## Exercise directions
What follows are records. Restate all of them word for word.
************
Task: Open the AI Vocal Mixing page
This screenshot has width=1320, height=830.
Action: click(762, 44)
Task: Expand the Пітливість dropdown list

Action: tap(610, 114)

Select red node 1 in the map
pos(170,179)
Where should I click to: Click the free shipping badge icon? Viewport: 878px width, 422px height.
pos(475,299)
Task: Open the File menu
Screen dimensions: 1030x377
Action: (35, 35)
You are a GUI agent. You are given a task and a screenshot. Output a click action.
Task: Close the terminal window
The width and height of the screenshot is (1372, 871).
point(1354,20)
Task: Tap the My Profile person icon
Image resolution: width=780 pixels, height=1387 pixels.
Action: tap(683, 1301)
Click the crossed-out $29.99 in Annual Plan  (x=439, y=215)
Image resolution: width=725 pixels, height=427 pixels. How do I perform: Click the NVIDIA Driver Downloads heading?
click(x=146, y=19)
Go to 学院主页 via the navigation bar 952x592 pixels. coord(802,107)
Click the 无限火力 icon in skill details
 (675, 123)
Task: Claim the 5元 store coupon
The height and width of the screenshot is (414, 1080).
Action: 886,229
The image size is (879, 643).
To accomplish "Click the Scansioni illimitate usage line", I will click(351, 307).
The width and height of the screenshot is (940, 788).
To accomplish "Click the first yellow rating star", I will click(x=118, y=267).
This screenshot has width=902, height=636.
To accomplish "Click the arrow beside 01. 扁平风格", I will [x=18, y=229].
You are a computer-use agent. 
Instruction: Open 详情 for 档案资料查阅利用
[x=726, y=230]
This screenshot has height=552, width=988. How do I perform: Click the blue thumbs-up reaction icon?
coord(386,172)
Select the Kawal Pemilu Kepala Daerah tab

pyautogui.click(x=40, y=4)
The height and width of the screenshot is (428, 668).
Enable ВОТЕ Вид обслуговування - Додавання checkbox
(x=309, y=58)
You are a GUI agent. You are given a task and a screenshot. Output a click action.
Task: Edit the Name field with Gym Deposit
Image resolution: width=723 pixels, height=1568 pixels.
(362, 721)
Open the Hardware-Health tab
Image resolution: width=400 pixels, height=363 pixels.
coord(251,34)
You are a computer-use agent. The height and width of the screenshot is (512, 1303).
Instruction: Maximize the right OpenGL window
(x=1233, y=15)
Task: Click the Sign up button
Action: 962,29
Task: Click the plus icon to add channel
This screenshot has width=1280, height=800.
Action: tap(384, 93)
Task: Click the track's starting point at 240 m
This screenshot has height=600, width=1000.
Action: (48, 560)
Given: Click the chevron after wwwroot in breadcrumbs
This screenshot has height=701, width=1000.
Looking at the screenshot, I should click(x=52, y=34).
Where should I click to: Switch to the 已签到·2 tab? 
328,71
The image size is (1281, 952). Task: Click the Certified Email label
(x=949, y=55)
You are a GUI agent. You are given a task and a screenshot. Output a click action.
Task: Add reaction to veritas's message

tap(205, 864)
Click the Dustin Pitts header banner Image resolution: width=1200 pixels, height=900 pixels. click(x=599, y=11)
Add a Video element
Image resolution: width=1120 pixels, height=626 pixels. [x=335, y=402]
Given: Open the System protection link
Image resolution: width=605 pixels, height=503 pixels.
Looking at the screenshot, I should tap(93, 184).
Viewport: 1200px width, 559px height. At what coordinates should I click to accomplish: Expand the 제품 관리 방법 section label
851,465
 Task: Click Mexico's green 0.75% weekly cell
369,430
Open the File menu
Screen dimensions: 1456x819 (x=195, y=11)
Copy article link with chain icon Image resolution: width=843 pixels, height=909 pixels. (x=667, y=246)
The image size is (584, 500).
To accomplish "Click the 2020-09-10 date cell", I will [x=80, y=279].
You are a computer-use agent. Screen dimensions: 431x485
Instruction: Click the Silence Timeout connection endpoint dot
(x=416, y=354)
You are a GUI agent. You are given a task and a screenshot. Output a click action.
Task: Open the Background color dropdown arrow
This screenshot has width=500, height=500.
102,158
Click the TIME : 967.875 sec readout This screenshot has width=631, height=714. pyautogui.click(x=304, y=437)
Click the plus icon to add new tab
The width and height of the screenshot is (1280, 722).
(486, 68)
************
## Written reply
Task: Open the AI Vocal Mixing page
This screenshot has width=1320, height=830.
Action: click(762, 44)
Task: Expand the Пітливість dropdown list

Action: tap(610, 114)

Select red node 1 in the map
pos(170,179)
Where should I click to: Click the free shipping badge icon? Viewport: 878px width, 422px height.
pos(475,299)
Task: Open the File menu
Screen dimensions: 1030x377
Action: (35, 35)
You are a GUI agent. You are given a task and a screenshot. Output a click action.
Task: Close the terminal window
The width and height of the screenshot is (1372, 871).
point(1354,20)
Task: Tap the My Profile person icon
Image resolution: width=780 pixels, height=1387 pixels.
Action: tap(683, 1301)
Click the crossed-out $29.99 in Annual Plan  (x=439, y=215)
Image resolution: width=725 pixels, height=427 pixels. How do I perform: Click the NVIDIA Driver Downloads heading?
click(x=146, y=19)
Go to 学院主页 via the navigation bar 952x592 pixels. coord(802,107)
Click the 无限火力 icon in skill details
 (675, 123)
Task: Claim the 5元 store coupon
The height and width of the screenshot is (414, 1080).
Action: 886,229
The image size is (879, 643).
To accomplish "Click the Scansioni illimitate usage line", I will click(351, 307).
The width and height of the screenshot is (940, 788).
To accomplish "Click the first yellow rating star", I will click(x=118, y=267).
This screenshot has width=902, height=636.
To accomplish "Click the arrow beside 01. 扁平风格", I will [x=18, y=229].
You are a computer-use agent. 
Instruction: Open 详情 for 档案资料查阅利用
[x=726, y=230]
This screenshot has height=552, width=988. How do I perform: Click the blue thumbs-up reaction icon?
coord(386,172)
Select the Kawal Pemilu Kepala Daerah tab

pyautogui.click(x=40, y=4)
The height and width of the screenshot is (428, 668).
Enable ВОТЕ Вид обслуговування - Додавання checkbox
(x=309, y=58)
You are a GUI agent. You are given a task and a screenshot. Output a click action.
Task: Edit the Name field with Gym Deposit
Image resolution: width=723 pixels, height=1568 pixels.
(362, 721)
Open the Hardware-Health tab
Image resolution: width=400 pixels, height=363 pixels.
coord(251,34)
You are a computer-use agent. The height and width of the screenshot is (512, 1303).
Instruction: Maximize the right OpenGL window
(x=1233, y=15)
Task: Click the Sign up button
Action: 962,29
Task: Click the plus icon to add channel
This screenshot has width=1280, height=800.
Action: tap(384, 93)
Task: Click the track's starting point at 240 m
This screenshot has height=600, width=1000.
Action: (48, 560)
Given: Click the chevron after wwwroot in breadcrumbs
This screenshot has height=701, width=1000.
Looking at the screenshot, I should click(x=52, y=34).
Where should I click to: Switch to the 已签到·2 tab? 
328,71
The image size is (1281, 952). Task: Click the Certified Email label
(x=949, y=55)
You are a GUI agent. You are given a task and a screenshot. Output a click action.
Task: Add reaction to veritas's message

tap(205, 864)
Click the Dustin Pitts header banner Image resolution: width=1200 pixels, height=900 pixels. click(x=599, y=11)
Add a Video element
Image resolution: width=1120 pixels, height=626 pixels. [x=335, y=402]
Given: Open the System protection link
Image resolution: width=605 pixels, height=503 pixels.
Looking at the screenshot, I should tap(93, 184).
Viewport: 1200px width, 559px height. At what coordinates should I click to accomplish: Expand the 제품 관리 방법 section label
851,465
 Task: Click Mexico's green 0.75% weekly cell
369,430
Open the File menu
Screen dimensions: 1456x819 (x=195, y=11)
Copy article link with chain icon Image resolution: width=843 pixels, height=909 pixels. (x=667, y=246)
The image size is (584, 500).
To accomplish "Click the 2020-09-10 date cell", I will [x=80, y=279].
You are a computer-use agent. Screen dimensions: 431x485
Instruction: Click the Silence Timeout connection endpoint dot
(x=416, y=354)
You are a GUI agent. You are given a task and a screenshot. Output a click action.
Task: Open the Background color dropdown arrow
This screenshot has width=500, height=500.
102,158
Click the TIME : 967.875 sec readout This screenshot has width=631, height=714. pyautogui.click(x=304, y=437)
Click the plus icon to add new tab
The width and height of the screenshot is (1280, 722).
(486, 68)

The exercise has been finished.